══ Available records ══

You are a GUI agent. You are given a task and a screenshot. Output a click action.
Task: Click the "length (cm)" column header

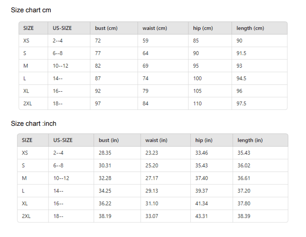tap(250, 28)
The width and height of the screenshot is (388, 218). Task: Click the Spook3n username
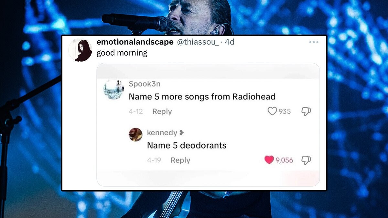[x=145, y=84]
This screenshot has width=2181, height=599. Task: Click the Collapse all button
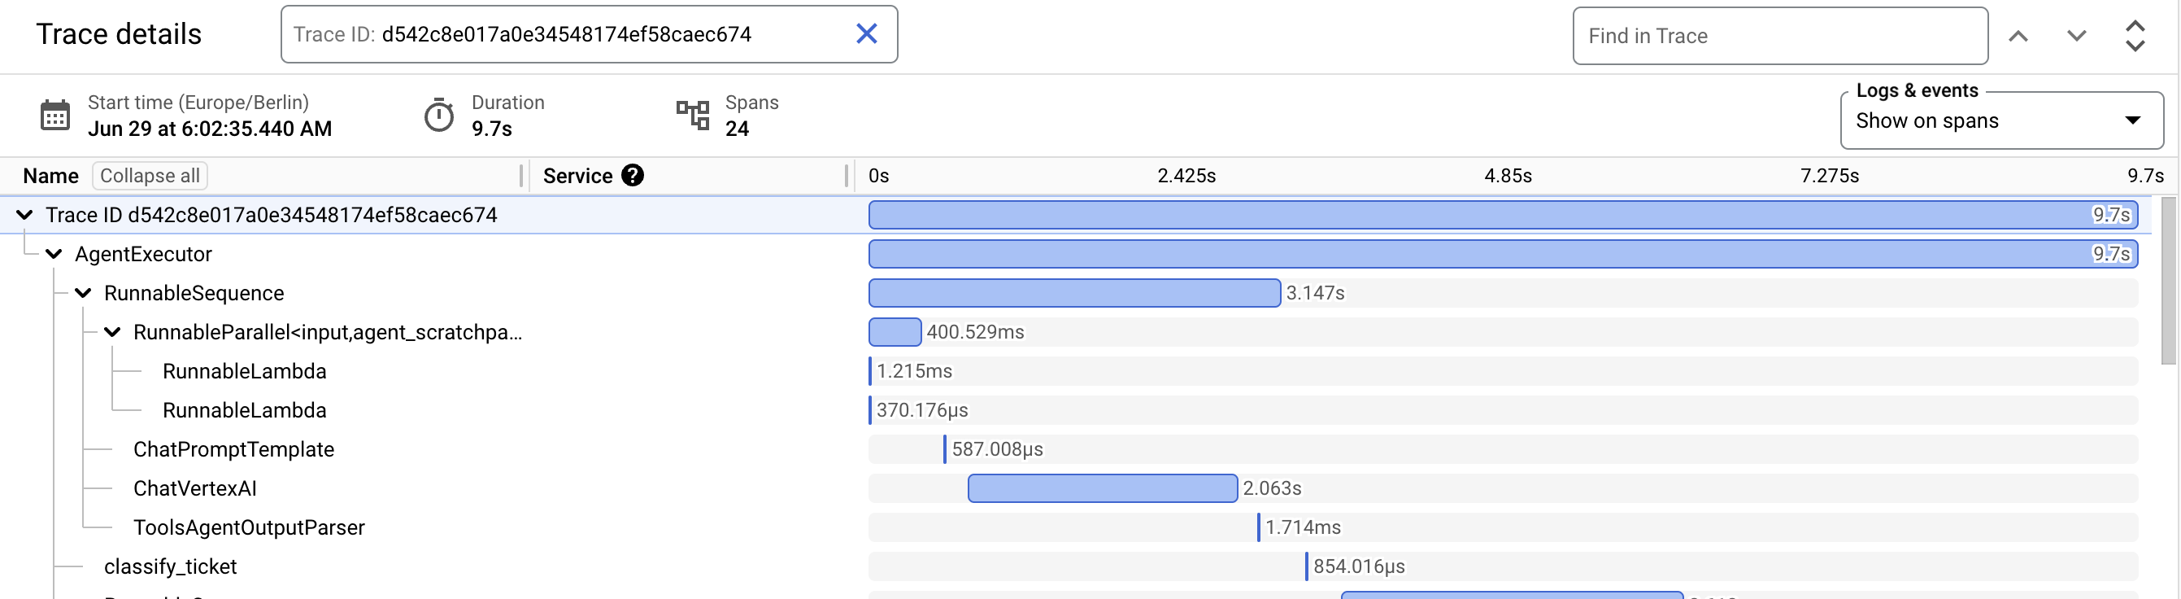[150, 175]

═══

Please put the material, from the line containing "The width and" through the end of the material above, into a Markdown table with the columns Row and Line, skipping blank lines. Leave the pictures out.

| Row | Line |
|---|---|
| 1 | The width and height of the screenshot is (388, 218). Task: Click the Spook3n username |
| 2 | [x=145, y=84] |
| 3 | This screenshot has width=2181, height=599. Task: Click the Collapse all button |
| 4 | [150, 175] |